Records for the exercise:
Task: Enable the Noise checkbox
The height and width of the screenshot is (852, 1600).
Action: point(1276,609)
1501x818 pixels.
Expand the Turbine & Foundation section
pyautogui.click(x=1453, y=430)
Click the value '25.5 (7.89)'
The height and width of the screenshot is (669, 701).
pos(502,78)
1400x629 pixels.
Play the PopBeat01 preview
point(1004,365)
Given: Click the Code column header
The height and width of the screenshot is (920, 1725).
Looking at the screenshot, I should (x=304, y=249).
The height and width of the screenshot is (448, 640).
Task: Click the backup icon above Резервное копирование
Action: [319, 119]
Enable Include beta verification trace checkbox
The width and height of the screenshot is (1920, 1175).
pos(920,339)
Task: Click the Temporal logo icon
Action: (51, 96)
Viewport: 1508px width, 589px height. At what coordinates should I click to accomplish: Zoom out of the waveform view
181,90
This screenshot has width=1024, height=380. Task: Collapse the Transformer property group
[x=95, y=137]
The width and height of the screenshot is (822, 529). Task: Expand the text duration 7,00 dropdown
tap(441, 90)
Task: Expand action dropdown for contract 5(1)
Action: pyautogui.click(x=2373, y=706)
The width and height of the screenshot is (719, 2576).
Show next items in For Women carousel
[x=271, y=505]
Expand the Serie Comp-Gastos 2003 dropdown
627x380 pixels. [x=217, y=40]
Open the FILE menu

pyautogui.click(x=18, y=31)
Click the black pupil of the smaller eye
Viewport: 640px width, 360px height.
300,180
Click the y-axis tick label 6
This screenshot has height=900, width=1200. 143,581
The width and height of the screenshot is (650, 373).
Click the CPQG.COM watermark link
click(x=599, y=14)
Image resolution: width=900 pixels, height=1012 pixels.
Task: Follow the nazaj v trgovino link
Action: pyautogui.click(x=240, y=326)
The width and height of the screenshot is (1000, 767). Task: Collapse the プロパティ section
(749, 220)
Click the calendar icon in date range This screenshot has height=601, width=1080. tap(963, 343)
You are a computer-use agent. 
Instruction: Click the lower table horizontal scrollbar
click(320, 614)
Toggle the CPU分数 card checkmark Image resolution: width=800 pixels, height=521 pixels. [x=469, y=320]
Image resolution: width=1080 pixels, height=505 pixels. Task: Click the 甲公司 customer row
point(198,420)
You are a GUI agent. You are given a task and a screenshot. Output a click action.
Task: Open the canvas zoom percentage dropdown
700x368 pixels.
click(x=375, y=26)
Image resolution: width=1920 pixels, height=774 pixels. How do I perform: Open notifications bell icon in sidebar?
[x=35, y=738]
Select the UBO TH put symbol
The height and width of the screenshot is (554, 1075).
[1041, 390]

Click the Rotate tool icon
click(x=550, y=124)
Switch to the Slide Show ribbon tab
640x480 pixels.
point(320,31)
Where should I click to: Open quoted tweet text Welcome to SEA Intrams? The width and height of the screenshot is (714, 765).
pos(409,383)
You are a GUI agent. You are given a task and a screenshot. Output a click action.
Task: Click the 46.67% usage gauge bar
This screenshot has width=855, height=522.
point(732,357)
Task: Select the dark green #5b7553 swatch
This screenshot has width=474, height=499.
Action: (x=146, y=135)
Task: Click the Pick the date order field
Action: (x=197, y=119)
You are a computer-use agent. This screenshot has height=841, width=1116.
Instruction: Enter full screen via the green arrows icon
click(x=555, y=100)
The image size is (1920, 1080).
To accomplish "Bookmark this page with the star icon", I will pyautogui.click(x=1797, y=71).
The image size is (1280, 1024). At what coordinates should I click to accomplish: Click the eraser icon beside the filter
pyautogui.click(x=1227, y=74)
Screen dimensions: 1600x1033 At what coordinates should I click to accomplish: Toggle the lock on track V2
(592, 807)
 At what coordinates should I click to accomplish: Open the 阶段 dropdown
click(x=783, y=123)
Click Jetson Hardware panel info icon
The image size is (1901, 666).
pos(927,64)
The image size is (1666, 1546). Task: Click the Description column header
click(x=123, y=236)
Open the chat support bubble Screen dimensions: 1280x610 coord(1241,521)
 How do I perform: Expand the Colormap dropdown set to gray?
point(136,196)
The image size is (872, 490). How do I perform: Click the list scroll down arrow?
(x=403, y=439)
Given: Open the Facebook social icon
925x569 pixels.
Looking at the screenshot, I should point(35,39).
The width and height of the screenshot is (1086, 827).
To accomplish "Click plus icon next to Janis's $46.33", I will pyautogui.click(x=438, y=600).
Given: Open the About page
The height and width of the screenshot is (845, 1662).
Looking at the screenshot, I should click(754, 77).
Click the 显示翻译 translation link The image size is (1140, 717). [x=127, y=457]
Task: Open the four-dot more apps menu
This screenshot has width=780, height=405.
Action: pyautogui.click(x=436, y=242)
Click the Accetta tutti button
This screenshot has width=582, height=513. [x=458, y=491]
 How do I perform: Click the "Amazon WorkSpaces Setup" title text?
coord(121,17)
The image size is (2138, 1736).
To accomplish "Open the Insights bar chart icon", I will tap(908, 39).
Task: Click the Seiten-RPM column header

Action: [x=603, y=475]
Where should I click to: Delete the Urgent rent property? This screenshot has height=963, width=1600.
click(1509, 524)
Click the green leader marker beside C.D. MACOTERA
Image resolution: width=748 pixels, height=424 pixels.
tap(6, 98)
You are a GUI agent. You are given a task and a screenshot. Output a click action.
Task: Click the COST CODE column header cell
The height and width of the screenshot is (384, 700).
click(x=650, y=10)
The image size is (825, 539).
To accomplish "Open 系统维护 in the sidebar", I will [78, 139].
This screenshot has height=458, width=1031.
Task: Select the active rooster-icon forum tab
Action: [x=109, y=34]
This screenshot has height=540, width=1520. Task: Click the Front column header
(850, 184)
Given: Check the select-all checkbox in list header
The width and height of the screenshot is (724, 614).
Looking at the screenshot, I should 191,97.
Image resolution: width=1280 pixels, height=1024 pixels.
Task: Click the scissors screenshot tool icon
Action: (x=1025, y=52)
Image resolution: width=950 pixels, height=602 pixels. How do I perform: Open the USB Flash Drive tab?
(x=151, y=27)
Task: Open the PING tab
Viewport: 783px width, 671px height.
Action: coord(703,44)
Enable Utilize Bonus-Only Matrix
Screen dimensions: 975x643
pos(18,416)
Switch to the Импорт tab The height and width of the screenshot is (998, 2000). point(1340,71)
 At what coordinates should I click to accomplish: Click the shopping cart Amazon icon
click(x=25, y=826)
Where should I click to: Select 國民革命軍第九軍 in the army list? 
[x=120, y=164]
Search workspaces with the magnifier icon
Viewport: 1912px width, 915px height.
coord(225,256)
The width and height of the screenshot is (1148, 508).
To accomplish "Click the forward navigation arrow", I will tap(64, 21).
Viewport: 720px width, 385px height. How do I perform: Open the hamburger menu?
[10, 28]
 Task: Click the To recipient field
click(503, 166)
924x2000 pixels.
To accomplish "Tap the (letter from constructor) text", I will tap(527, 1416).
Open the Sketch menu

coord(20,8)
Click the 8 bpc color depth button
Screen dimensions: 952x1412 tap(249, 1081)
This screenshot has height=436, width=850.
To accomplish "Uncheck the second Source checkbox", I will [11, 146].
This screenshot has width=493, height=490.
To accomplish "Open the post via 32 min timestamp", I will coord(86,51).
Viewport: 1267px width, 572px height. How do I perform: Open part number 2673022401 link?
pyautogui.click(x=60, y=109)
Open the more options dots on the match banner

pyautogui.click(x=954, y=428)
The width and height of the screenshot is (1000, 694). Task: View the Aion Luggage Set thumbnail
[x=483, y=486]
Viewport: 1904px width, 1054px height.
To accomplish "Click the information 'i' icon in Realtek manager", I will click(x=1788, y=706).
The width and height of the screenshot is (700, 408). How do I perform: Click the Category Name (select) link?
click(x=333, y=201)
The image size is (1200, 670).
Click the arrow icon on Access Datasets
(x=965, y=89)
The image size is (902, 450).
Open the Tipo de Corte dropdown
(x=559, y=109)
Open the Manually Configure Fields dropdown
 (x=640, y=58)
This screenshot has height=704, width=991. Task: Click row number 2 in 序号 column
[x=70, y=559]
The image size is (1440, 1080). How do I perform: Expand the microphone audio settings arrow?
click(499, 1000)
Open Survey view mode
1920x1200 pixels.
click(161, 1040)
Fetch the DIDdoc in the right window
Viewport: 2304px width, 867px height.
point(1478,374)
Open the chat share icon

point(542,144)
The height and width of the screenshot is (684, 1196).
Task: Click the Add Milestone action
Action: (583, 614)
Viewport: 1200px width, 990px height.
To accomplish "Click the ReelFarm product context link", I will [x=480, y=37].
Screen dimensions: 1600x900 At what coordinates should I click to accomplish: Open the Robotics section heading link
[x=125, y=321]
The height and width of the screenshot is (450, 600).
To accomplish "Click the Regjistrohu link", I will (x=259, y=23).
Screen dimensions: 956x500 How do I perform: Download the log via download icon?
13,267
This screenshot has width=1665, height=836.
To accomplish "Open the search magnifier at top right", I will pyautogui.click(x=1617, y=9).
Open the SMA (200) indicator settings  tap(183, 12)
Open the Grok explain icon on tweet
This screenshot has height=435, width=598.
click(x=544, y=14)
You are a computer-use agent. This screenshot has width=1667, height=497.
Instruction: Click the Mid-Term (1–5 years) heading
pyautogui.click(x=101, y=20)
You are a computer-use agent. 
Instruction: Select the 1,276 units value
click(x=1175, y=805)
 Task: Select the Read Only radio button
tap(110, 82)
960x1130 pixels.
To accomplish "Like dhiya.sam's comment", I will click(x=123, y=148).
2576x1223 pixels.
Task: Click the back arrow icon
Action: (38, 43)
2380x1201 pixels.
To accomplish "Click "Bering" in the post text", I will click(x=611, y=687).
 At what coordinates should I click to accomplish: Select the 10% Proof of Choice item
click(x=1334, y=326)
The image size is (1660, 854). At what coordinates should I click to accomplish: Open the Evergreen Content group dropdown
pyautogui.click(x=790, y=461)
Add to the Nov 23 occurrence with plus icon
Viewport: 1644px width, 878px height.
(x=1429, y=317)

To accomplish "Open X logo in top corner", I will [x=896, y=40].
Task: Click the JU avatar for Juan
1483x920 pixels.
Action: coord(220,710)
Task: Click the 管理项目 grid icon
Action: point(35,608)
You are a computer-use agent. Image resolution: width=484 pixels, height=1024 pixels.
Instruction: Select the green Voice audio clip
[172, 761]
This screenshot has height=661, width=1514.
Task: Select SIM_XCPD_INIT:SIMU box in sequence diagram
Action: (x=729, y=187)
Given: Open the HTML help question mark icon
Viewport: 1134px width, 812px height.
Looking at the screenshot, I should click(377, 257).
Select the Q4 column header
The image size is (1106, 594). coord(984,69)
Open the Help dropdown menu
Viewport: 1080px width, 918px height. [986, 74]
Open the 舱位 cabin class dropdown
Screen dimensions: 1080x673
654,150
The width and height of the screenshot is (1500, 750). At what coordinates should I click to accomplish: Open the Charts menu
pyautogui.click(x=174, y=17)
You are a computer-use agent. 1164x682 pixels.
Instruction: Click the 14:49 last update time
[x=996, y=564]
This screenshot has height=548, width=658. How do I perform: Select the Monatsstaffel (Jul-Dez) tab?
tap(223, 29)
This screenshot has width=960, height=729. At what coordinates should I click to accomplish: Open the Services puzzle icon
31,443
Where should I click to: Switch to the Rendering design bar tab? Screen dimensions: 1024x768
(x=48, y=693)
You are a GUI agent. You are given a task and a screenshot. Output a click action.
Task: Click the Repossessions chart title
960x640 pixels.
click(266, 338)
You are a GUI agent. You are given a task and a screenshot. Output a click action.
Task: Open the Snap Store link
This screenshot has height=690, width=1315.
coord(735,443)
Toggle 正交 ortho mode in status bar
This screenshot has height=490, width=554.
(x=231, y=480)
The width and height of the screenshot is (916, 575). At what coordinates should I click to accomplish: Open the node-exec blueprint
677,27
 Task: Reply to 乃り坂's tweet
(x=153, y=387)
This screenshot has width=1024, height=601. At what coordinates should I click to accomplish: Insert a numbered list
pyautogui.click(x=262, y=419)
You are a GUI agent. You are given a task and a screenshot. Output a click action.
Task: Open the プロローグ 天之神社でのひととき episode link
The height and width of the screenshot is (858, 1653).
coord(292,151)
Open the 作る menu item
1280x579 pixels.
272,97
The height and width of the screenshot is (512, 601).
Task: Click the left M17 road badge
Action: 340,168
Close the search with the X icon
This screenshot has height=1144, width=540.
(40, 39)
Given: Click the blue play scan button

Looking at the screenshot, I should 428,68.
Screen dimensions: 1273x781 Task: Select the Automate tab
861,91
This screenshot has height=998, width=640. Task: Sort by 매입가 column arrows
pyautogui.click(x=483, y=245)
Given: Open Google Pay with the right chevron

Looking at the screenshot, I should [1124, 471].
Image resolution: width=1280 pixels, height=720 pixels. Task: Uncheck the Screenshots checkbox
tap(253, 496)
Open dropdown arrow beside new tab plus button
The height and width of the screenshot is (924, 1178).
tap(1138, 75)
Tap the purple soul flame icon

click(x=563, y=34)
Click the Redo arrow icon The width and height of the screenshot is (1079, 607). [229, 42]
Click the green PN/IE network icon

Work required: Set down, unchanged, only those lines above that fall between the line with "The width and height of the screenshot is (1086, 827)." and the line with "The image size is (825, 539).", the two end lines included.

Task result:
The width and height of the screenshot is (1086, 827).
To accomplish "Click plus icon next to Janis's $46.33", I will pyautogui.click(x=438, y=600).
Given: Open the About page
The height and width of the screenshot is (845, 1662).
Looking at the screenshot, I should click(754, 77).
Click the 显示翻译 translation link The image size is (1140, 717). [x=127, y=457]
Task: Open the four-dot more apps menu
This screenshot has width=780, height=405.
Action: pyautogui.click(x=436, y=242)
Click the Accetta tutti button
This screenshot has width=582, height=513. [x=458, y=491]
 How do I perform: Click the "Amazon WorkSpaces Setup" title text?
coord(121,17)
The image size is (2138, 1736).
To accomplish "Open the Insights bar chart icon", I will tap(908, 39).
Task: Click the Seiten-RPM column header

Action: [x=603, y=475]
Where should I click to: Delete the Urgent rent property? This screenshot has height=963, width=1600.
click(1509, 524)
Click the green leader marker beside C.D. MACOTERA
Image resolution: width=748 pixels, height=424 pixels.
tap(6, 98)
You are a GUI agent. You are given a task and a screenshot. Output a click action.
Task: Click the COST CODE column header cell
The height and width of the screenshot is (384, 700).
click(x=650, y=10)
The image size is (825, 539).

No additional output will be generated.